Happy Fermentation Friday! Today we’re veering away from sauerkrauts and beverages to look at fermented breads.
Specifically sourdough bread! Sourdough has to be one of my favorites, it’s a bread I remember loving as a kid. My first affair with carbs if you will. Toasted with a bit of butter, there’s nothing better than when that sourdough tang spreads along the tongue.
Mmmm! I wish I had a slice right now!
Most bread has a simple base of flour, salt, water, and yeast. Sourdough is that plus the addition of ‘fermented’ flour water concentrate. You can’t just leave flour and water out on the counter, you usually have a starter—the existing culture—to jump start things. It’s like a SCOBY to kombucha. The starter/concentrate grows and develops at room temperature before adding it to the rest of your bread mixture. You can find starter online, at a health food store, or snag some from a friend.
Here’s the truth about maintaining sourdough bread starter. It’s HIGH MAINTENANCE. Incredibly so.
You have to feed it–on a schedule and use it regularly for fear of being swallowed whole or dump some out regularly.
I went through a couple phases with it where I was pretty good at maintaining its glory and baking with it to ignoring it for months to reviving it to ignoring it again and throwing it out. I just couldn’t keep up. I’m a bad person.

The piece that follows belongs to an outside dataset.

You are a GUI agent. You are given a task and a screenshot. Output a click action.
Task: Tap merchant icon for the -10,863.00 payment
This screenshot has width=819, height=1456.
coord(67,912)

But if you see the picture above, I want you to know that I revived that mess. That grey strange looking mess. I brought it back to life and baked with it for several months. So, never fear, you too can bring your sourdough starter back from north of the wall. Just like Jon Snow. Although he wasn’t north of the wall when it happened. You get my gist.
The grey liquid has a special name. Hooch. Low-quality booze. If that. But that’s where we begin.
How to Revive Sourdough Starter
- Discard the hooch, drain it off, send it on its way
- Skim off the top layer of discolored starter using the back of a spoon
- Use a spoon or tablespoon to transfer some starter into a large clean bowl
- Reseal the original starter and put back in the fridge (for back-up purposes)
- Measure out 1/4 cup filtered water + 1/2 cup plain unbleached flour
- Add the water to the bowl with starter and whisk well
- Using a sieve add the flour and whisk until it forms a nice looking dough
- On an 8-12 hour schedule repeat the feeding with water and flour
I’ve seen sources recommend tossing half the starter before each feeding – I don’t remember doing that, but you do you
- If you set the time up right, you can end up with a morning/after work feeding schedule that doesn’t require trips home at lunch time
- In about 3 days it should be ready to use
This will get thick and fluffy over the next 3 days. It doesn’t bubble or make noises like sauerkraut, but it smells good and you can tell it’s alive.
Here’s a batch of homemade sourdough bread baked in our Lodge cast iron dutch oven. Swoon.
Local peeps, if you’re interested in making homemade sourdough, there’s a gentleman—Ray Templeton—with a booth at the Moscow Farmers Market. He sells spice mixes, starters, and even a sourdough recipe book.